Et bien que plus de 4 000 membres du personnel du NHS aient été accusés de viol, d’agression sexuelle, de harcèlement, de traque ou de remarques abusives à l’égard d’autres membres du personnel ou de patients en 2017-22, l’enquête a révélé que seuls 576 ont fait l’objet de mesures disciplinaires.
Qui plus est, lorsque des plaintes sont déposées contre des collègues, les femmes affirment que les trusts du NHS font preuve d’une « réticence à suspendre les auteurs en raison du manque global de personnel », explique Deeba Syed, juriste principale pour Rights of Women, un service d’assistance téléphonique qui apporte un soutien aux femmes qui ont été agressées sexuellement ou harcelées au travail.
L’Academy of Medical Royal Colleges, les libéraux démocrates, le Hospital Doctors Union, le syndicat GMB, la Society of Radiologists et la British Dietetic Association ont tous demandé une enquête indépendante sur l’épidémie d’agressions sexuelles dans le NHS à la lumière des conclusions de l’étude.
Fleur Curtis, 43 ans, a été agressée sexuellement à trois reprises par un médecin débutant en 2016 et 2017 alors qu’elle travaillait comme médecin associé à l’hôpital Princess Royal de Telford. Elle a déclaré au BMJ que la mauvaise gestion de sa plainte par le trust avait eu un impact massif sur sa santé mentale, l’obligeant à quitter son emploi en 2020.
Que peuvent donc faire les organismes publics ?
Les administrations doivent être guidées par les politiques du NHS sur la manière de traiter les allégations, y compris quand suspendre le personnel et quand signaler les individus à la police, et doivent agir rapidement pour traiter les plaintes, déclarent Tamzin Cuming et Carrie Newlands, du groupe de travail sur l’inconduite sexuelle dans la chirurgie.
D’autres s’accordent à dire qu’il faut agir rapidement. « Les employeurs doivent veiller à ce que les victimes soient soutenues et se sentent habilitées à dénoncer les abus sexuels et à prendre les mesures qui s’imposent », ajoute Mme Patel. « Il est déchirant de voir à quel point le NHS n’a pas réussi à assurer cette sécurité aux patients et au personnel de santé.
Le secrétaire d’État à la santé, Steve Barclay, a déclaré que le gouvernement avait doublé la peine maximale pour les personnes reconnues coupables d’avoir agressé des travailleurs de la santé et qu’il travaillait en étroite collaboration avec le NHS England pour prévenir et réduire la violence à l’encontre du personnel.
Dans un article d’opinion, Simon Fleming affirme qu’il est de la responsabilité de chacun de demander des comptes aux prédateurs sexuels du NHS, sous peine de devenir des spectateurs complices. « Le comportement criminel doit être traité sérieusement, quel que soit l’auteur du crime », affirme-t-il. « Ne pas remettre en question, individuellement ou au niveau de l’organisation, ces attitudes équivaut à les accepter comme étant ‘juste comme ça' ».

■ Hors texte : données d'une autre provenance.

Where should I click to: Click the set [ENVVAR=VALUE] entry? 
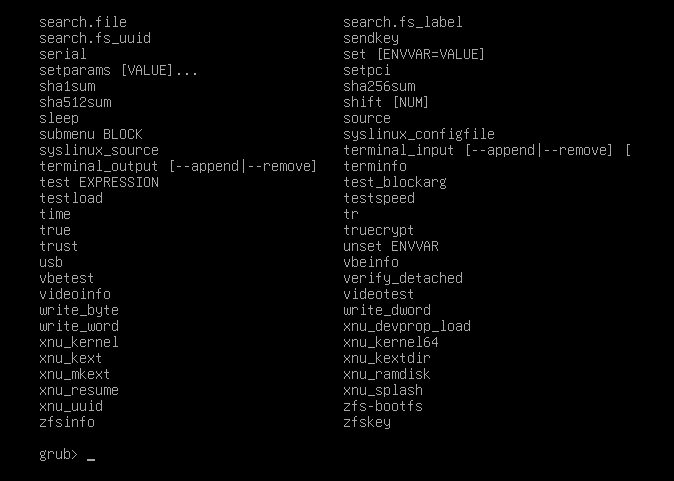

Dans un autre article d’opinion, Rosalind Searle, de l’Adam Smith Business School de l’université de Glasgow, affirme que l’absence d’enregistrement, d’enquête et d’action dans les cas de harcèlement et d’abus sexuels dans le secteur de la santé a permis aux auteurs de ces actes d’agir. Elle décrit trois mécanismes de sanction – sanctions personnelles, sociales et juridiques – qui sont nécessaires pour réduire ces violations sur le lieu de travail et dans la société.
Référence : « Medical colleges and unions call for inquiry over « shocking » levels of sexual assault in the NHS » par Ingrid Torjesen et Adele Waters, 23 mai 2023, The BMJ.
DOI : 10.1136/bmj.p1105
L’étude a été financée par le BMJ Investigations Unit.